No other songbird species is known to lay more than five broods in a year, but the indomitable couple made one last effort for a total of 25 eggs in the season. Unusually late summer rains had allowed them to outlast the boomslang, and on their ninth try, one chick lived long enough to fledge. The next time that young weaver heard the sharp, metallic tip tip tip of an alarmed weaver announcing a snake on the move, it could fly to safety.
Perhaps because of the ordeal of bringing a chick to adulthood, fledglings are spoiled with every possible advantage to ensure their survival. Most live in the same nest chamber with their parents through the first winter, travel to feeding grounds daily with their family's colony and even enjoy free meals from their parents for months after learning to fly. (By contrast, most North American songbirds kick their offspring out of the nest--and the territory--just weeks after fledging.) As a result, Covas has found that sociable weaver juveniles have the same survival rate as adults, despite the youngsters' inexperience. "It's incredible," she marvels, "I know of no other species that does that."
A simpler way to adapt to the threat of snakes is to keep them out of the nest entirely. The key is to find a nesting tree with a long, smooth trunk leading to high branches well out of the reach of any slithering predator. In fact, the ideal nesting tree is not a tree at all; it is a utility pole.

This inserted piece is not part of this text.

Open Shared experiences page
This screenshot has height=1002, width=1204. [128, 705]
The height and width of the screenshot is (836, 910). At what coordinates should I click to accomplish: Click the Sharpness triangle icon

"I'm really gatvol with these birds," grumbles Peet Struwig, using an Afrikaans term that can be politely translated as "fed up." Struwig, the burly head electrician of the Groblershoop District of the South African national electric utility, Eskom, has just spent his morning knocking down weaver nests from power poles. His district's full-time "bird team" drives more than 3,100 miles each month clearing sociable weaver nests that threaten to bridge the gap between conducting wires and the earth wire. And that's the more pleasant part of the job. On stormy nights, when wet nests "flash over" and knock out electricity to farms and towns in the district, he must repair charred poles in the wind and rain.
As a gentle encouragement to the sociable weavers to build away from wires, Eskom and the telephone utility have placed support structures lower on the poles. But the weavers soon outgrow their lower nest and expand their colony back on the crossbars. The birds are even spreading their distribution range south and southwest into treeless plains where they nest exclusively on utility poles.
Struwig proposes killing pole-nesting weavers, but Rudi Kruger, who oversees environmental issues for Eskom's distribution lines, is searching for a less drastic solution. He has a list of 35 possible weaver deterrents--from rubber snakes to ultrasonic waves to wire insulators. Kruger has hired a full-time researcher to experiment with the most promising ideas.
Mortals who try to outwit sociable weavers are up against a formidable adversary. Ornithologist Maclean awards the species an 11 on a scale of 1 to 10 for its ability to adapt to a difficult and constantly changing environment. These wily masters of architecture and adaptation have managed to survive millennia in the hostile Kalahari. They will certainly find a way to survive the vagaries of the twenty-first century, and very possibly, Kruger's 35 deterrents.
Roving editor Don Boroughs has lived in South Africa for the past six years. He is an avid bird-watcher.